9.7.16.6. Memory Consistency Model for 5th generation of TensorCore operations

Ordering of tcgen05 instructions is described in terms of two key concepts:

Pipelined tcgen05 instructions
Specialized tcgen05-specific inter-thread synchronization mechanisms.

These concepts combine to form four canonical synchronization patterns, as described further below.

9.7.16.6.1. Asynchronous Operations

The tcgen05 family of instructions are divided into 2 categories:

Asynchronous instructions: These tcgen05 operations are not inherently ordered with respect to other tcgen05 operations in the same thread (unless pipelined as mentioned below).
Synchronous instructions: These tcgen05 operations are inherently ordered with respect to other tcgen05 operations in the same order.

The Tensor Memory allocation related instructions that access shared memory maintain same-address ordering with respect to non-tcgen05 instructions.

The following table lists the category of each of the tcgen05 instruction:

tcgen05.\* operation	Category
`.alloc`	Synchronous instructions
`.dealloc`	Synchronous instructions
`.relinquish_alloc_permit`	Synchronous instructions
`.fence::*`	Synchronous instructions
`.wait::*`	Synchronous instructions
`.commit`	Synchronous instructions
`.mma`	Asynchronous instructions
`.cp`	Asynchronous instructions
`.shift`	Asynchronous instructions
`.ld`	Asynchronous instructions
`.st`	Asynchronous instructions

9.7.16.6.2. Pipelined tcgen05 Instructions

The asynchronous tcgen05 operations may execute and complete in a different order than they were issued.
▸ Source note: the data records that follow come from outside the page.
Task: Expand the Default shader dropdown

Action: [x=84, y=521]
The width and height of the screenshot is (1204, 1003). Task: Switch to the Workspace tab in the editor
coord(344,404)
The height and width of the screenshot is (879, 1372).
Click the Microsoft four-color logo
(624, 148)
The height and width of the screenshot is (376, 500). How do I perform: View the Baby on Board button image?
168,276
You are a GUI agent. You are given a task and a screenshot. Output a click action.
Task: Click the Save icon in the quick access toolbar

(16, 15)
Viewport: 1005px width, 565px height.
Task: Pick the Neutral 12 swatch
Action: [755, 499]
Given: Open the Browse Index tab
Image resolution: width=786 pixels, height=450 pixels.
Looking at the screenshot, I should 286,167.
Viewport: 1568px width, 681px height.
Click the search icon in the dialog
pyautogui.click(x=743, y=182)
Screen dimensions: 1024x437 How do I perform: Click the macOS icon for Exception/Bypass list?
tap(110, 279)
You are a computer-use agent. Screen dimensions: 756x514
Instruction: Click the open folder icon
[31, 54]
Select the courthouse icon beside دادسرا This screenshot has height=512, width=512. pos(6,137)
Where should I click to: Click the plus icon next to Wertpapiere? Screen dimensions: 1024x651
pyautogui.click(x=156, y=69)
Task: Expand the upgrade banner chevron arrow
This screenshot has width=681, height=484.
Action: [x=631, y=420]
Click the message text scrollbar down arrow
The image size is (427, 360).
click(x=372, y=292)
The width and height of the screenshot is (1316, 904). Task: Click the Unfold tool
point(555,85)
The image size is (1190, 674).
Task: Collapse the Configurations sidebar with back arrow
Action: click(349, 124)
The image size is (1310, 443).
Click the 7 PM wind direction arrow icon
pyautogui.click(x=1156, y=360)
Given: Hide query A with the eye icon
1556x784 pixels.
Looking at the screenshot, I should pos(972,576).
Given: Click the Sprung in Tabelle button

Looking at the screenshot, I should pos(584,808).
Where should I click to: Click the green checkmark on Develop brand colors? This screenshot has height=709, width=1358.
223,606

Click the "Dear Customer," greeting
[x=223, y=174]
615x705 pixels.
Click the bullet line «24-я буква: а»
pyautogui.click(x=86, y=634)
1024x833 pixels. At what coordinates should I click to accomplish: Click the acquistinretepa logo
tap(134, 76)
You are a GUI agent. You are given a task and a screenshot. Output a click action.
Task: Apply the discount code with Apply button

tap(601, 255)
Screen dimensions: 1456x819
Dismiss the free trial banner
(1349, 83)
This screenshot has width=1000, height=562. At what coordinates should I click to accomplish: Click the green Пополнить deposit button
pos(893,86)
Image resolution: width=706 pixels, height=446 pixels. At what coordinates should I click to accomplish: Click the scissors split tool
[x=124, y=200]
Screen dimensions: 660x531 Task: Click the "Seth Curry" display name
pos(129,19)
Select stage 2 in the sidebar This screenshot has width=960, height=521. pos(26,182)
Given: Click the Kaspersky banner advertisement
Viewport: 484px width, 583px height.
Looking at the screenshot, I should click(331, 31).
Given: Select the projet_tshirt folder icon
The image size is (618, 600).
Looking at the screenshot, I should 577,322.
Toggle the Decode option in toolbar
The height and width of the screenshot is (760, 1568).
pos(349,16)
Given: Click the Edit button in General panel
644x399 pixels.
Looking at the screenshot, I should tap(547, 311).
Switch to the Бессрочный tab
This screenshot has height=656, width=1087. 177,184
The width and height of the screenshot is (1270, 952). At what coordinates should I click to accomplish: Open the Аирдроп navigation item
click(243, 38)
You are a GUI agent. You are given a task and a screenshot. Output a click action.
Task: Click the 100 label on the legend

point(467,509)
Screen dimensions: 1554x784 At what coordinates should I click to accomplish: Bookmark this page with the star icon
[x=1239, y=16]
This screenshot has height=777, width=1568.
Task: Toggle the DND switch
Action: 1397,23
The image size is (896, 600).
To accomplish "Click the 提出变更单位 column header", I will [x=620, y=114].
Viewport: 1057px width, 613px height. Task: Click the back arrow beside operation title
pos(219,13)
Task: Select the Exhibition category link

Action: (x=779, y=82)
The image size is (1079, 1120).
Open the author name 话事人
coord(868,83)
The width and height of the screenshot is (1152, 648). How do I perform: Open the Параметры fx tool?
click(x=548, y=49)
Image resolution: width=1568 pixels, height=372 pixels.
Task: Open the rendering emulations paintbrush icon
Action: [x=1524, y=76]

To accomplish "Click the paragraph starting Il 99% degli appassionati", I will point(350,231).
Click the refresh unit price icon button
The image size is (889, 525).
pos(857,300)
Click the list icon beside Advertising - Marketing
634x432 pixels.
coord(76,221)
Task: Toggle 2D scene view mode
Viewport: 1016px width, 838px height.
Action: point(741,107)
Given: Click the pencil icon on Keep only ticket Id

However, some specific pairs of the asynchronous tcgen05 instructions form tcgen05 pipelines, where in the two asynchronous operations are guaranteed to execute in the same order as the instructions that issued them. The specific pairings are as follows:

tcgen05.mma.cta_group::N -> tcgen05.mma.cta_group::N (same N and accumulator, shape and kind)
tcgen05.cp.cta_group::N -> tcgen05.mma.cta_group::N (same N)
tcgen05.shift.cta_group::N -> tcgen05.mma.cta_group::N (same N)
tcgen05.shift.cta_group::N -> tcgen05.cp.4x256b.cta_group::N (same N)
tcgen05.mma.cta_group::N -> tcgen05.shift.cta_group::N (same N)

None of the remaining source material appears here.